_Work to be completed_: How many lines in the rows below contain the word "agent"? Reply with the number alone.

====== Data rows

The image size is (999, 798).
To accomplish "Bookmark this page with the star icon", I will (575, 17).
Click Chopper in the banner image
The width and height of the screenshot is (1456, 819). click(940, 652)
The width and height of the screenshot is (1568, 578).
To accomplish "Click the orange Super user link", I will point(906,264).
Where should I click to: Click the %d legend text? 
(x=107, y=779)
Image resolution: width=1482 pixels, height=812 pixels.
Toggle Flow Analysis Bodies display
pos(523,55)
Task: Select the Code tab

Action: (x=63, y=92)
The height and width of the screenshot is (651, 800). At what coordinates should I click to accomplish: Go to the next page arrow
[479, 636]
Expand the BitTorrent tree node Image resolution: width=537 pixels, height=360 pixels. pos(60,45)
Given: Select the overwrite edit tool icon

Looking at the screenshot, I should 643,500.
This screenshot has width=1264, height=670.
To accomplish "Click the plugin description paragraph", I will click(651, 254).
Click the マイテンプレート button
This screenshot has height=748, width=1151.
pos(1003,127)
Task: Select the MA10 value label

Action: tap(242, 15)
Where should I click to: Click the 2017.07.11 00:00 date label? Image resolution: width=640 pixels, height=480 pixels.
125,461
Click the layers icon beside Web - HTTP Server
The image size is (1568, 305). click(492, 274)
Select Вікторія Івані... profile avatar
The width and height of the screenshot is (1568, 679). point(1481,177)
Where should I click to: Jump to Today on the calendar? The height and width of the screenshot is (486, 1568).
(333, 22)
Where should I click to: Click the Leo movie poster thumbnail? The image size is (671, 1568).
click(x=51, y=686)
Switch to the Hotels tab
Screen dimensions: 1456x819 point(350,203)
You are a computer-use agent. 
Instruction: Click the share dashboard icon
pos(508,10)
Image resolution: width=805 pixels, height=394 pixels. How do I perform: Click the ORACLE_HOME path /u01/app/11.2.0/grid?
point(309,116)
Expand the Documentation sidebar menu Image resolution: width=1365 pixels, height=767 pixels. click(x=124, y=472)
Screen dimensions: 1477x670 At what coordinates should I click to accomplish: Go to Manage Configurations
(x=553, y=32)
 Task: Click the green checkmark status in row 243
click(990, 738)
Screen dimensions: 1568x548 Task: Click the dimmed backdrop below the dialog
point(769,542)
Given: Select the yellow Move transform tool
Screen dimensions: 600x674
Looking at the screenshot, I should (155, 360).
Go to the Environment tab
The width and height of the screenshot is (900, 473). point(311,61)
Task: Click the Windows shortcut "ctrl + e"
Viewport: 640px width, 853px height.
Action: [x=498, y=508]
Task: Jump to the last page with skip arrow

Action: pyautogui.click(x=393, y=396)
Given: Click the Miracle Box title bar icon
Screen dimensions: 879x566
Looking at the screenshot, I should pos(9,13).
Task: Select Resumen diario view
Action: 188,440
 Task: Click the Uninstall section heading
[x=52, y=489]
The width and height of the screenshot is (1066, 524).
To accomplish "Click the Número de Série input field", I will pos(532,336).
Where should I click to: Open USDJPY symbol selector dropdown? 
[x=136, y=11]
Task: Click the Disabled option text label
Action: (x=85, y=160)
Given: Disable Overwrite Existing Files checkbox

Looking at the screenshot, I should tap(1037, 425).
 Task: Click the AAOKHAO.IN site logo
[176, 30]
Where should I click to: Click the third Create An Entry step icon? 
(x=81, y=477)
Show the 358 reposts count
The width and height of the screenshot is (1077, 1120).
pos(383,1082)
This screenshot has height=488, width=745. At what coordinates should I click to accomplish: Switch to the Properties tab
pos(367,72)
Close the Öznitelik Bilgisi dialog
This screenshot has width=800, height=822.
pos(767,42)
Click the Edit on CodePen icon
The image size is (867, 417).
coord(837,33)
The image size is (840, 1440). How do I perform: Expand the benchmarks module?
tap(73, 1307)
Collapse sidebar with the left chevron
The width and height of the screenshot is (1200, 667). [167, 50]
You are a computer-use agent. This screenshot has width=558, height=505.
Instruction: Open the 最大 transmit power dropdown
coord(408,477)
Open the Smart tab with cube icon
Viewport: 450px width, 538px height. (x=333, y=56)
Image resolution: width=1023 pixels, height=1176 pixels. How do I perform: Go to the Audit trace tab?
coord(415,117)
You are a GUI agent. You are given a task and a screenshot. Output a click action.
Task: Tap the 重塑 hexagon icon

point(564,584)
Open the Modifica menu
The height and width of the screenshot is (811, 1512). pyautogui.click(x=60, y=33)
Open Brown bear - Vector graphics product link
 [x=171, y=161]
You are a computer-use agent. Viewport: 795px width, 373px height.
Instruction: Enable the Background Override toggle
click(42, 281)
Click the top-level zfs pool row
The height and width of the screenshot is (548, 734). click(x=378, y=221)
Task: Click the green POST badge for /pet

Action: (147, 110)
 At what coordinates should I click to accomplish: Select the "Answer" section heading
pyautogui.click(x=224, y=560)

============

_The result_: 4